参考shaderx2 中DOF via Simulation of Circle of Confusion 算法 or http://amdstaging.wpengine.com/wordpress/media/2012/10/Scheuermann_DepthOfField.pdf,引擎中增加了depth of field 功能模块。基本原理就是根据物体与聚焦平面的距离来设定模糊kernel的大小,对远离聚焦平面的物体做模糊处理。

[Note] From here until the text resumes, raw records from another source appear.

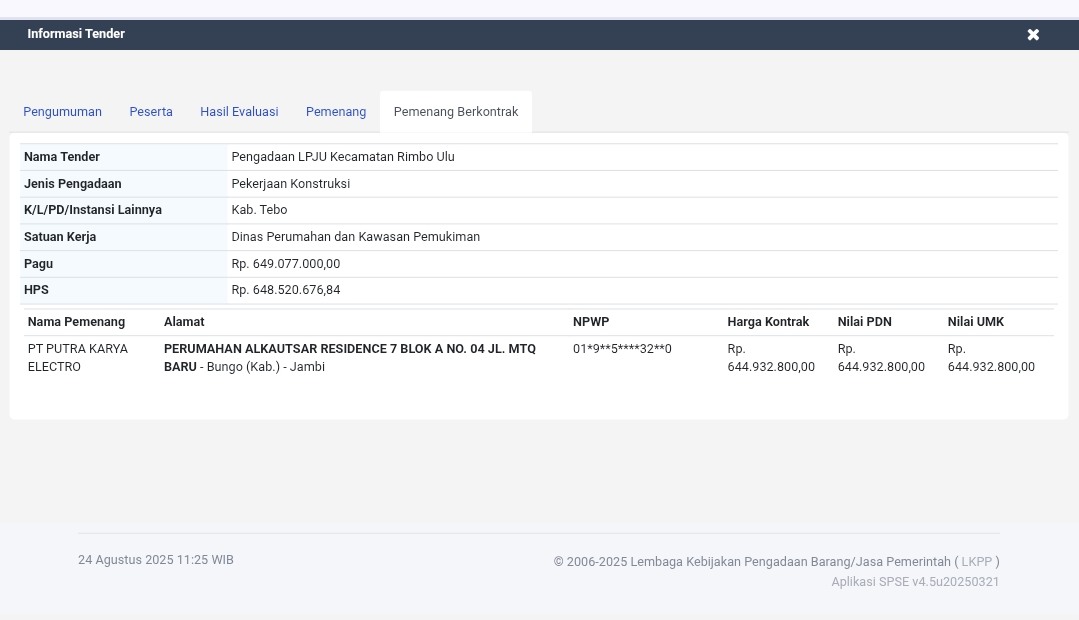Select the winner address in Bungo
Image resolution: width=1079 pixels, height=620 pixels.
tap(349, 357)
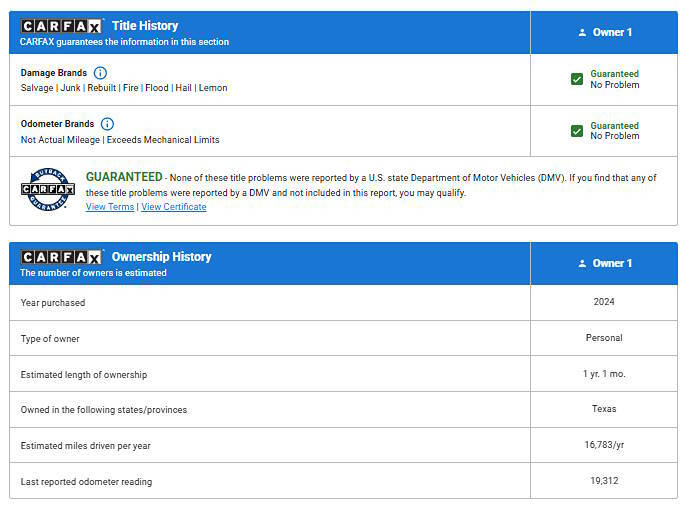685x508 pixels.
Task: Click the Texas state value
Action: coord(604,409)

视频地址:http://my.ku6.com/watch?v=c-wjiz_TdM2S7MkC_MNwpw..#
1.首先将场景中物体的颜色渲染到一个render target上,颜色计算公式可以自己定,以下是我用的方法:
output.Color = saturate( dot(input.Norm, normalize(SunLightDir)) * vLightColor + diffuse + vAmbiantColor );
2.再将场景深度,模糊值blur分别存到另一个render target的R值和G值
深度模糊值计算方法如下:
float blur = saturate(abs(input.Depth - focalDist) / focalRange);
input.Depth为物体深度,focalDist为聚焦平面的值,focalRange为聚焦范围,blue这样计算的话就在0-1范围内。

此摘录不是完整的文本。